La segunda vez que me puse ante el televisor había invitados en casa: el nuevo aparato era todo un acontecimiento social que convocaba a lo más selecto del pueblo. Mi madre me había llamado porque iban a poner los dibujos animados. En cuanto se abrió el telón y salió Bugs Bunny con su número de bienvenida, grité entre alarmado e incrédulo: “¡mamá, mamá, esto ya lo vi!”


Nada me hacía más feliz que los dibujos animados. Como me habían enseñado que si era un niño bueno algún día iría al cielo, donde haría lo que quisiera, rápidamente llegué a la conclusión de que el cielo consistía en una sesión interminable de dibujos animados que yo jamás me cansaría de ver.


Hoy sigo pensando lo mismo: si el cielo existiera, sería un regreso a una infancia en la que no me hartaría de ver historietas de la Warner en televisión: Bugs Bunny comiendo zanahorias y mamá sentada a mi lado.


viernes, 27 de marzo de 2009

Incertidumbres

El entrañable comisario Adamsberg, que para dormir a su hijo de nueve meses le lee pasajes de un libro sobre los métodos de construcción de la Baja Edad Media en los valles pirenaicos, sostiene que el número de incertidumbres que un hombre puede soportar no puede crecer indefinidamente y sitúa su límite en cuatro, por más que haya una plétora de ellas que se quedan fuera, como esperando su oportunidad. Además, piensa, no resulta inteligente resolverlas, pues en el momento en que desaparece una de las cuatro deja espacio para que entre otra nueva que no habríamos tenido por qué albergar de haber sido pacientes.

Cabría argüir lo contrario: lo realmente escaso son las certezas. Y, quién sabe, tal vez si su número excede un máximo determinado pueden resultar igualmente intolerables.

Pertenezco al grupo de personas que se mueven con comodidad a través de las incertidumbres. Paseo entre ellas presa de la perplejidad, consciente de la inutilidad de toda investigación, de la recia urdimbre del cortinaje que me vela la verdad.

Tiene razón el comisario cuando dice que siempre habrá una duda para reemplazar a la que acabamos de resolver. Pero hay diversas maneras de acabar con una incertidumbre. La mayoría de ellas son inocuas. Algunas son dolorosas. Otras, las menos, bellas.

§ **Tareas**:
1. Reproduce literalmente todo lo que va desde "viernes, 27 de" hasta "haber sido pacientes." en el texto de origen.
2. Responde con datos del texto de origen:
(a) ¿Qué personaje salió al abrirse el telón con su número de bienvenida?
(b) ¿En qué número sitúa el comisario Adamsberg el límite de incertidumbres que un hombre puede soportar?
(c) ¿Qué fecha aparece antes del título "Incertidumbres"?

§ **Datos extraídos**:
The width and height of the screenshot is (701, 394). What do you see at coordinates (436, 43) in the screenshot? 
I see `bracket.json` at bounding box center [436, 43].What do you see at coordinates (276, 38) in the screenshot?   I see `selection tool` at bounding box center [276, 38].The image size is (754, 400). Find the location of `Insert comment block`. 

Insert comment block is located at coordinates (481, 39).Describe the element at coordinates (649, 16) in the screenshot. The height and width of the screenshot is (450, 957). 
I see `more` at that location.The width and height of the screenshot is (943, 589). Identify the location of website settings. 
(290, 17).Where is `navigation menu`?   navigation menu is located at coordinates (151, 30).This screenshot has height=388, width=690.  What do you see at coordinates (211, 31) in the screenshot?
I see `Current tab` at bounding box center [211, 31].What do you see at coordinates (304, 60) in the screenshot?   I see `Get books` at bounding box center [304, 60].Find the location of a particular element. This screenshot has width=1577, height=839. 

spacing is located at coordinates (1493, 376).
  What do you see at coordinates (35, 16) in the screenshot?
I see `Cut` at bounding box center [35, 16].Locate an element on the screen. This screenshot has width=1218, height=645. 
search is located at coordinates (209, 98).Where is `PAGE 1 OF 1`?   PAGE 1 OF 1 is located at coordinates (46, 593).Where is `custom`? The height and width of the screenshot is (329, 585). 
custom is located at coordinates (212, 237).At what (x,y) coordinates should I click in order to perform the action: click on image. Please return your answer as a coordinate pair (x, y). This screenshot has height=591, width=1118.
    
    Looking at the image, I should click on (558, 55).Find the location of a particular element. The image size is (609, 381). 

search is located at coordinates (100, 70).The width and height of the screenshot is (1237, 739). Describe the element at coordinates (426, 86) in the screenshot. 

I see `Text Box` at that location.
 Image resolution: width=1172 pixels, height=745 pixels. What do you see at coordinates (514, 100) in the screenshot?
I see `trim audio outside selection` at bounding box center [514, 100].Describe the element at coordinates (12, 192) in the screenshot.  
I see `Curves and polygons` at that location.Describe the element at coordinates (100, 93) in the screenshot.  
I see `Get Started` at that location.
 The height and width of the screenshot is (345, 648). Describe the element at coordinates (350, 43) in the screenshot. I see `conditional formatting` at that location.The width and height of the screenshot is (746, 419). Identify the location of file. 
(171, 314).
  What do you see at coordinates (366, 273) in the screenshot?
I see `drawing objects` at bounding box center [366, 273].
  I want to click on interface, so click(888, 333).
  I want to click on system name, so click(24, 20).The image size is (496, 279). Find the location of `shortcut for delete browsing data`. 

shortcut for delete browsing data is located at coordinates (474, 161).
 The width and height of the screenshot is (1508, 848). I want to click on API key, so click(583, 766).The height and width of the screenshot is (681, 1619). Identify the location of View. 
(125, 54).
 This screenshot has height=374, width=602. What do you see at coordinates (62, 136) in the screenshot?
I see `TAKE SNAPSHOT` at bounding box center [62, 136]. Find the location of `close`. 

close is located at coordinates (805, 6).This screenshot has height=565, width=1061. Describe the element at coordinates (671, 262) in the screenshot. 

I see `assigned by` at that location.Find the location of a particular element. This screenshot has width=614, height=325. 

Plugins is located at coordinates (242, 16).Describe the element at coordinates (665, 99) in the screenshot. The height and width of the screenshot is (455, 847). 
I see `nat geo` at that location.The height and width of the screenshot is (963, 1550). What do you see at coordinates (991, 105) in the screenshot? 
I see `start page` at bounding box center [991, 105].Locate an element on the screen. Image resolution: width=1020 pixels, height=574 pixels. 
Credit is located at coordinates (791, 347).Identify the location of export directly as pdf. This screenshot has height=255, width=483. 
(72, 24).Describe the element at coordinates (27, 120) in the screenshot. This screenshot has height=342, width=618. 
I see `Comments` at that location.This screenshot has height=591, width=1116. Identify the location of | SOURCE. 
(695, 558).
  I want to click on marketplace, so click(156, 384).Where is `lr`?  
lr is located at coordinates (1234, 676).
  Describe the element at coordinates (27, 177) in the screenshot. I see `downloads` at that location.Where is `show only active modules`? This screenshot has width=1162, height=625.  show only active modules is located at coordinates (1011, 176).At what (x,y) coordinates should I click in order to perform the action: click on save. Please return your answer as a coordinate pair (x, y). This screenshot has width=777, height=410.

§ **Respuestas**:
1.
viernes, 27 de marzo de 2009

Incertidumbres

El entrañable comisario Adamsberg, que para dormir a su hijo de nueve meses le lee pasajes de un libro sobre los métodos de construcción de la Baja Edad Media en los valles pirenaicos, sostiene que el número de incertidumbres que un hombre puede soportar no puede crecer indefinidamente y sitúa su límite en cuatro, por más que haya una plétora de ellas que se quedan fuera, como esperando su oportunidad. Además, piensa, no resulta inteligente resolverlas, pues en el momento en que desaparece una de las cuatro deja espacio para que entre otra nueva que no habríamos tenido por qué albergar de haber sido pacientes.

2.
(a) Bugs Bunny.
(b) En cuatro.
(c) Viernes, 27 de marzo de 2009.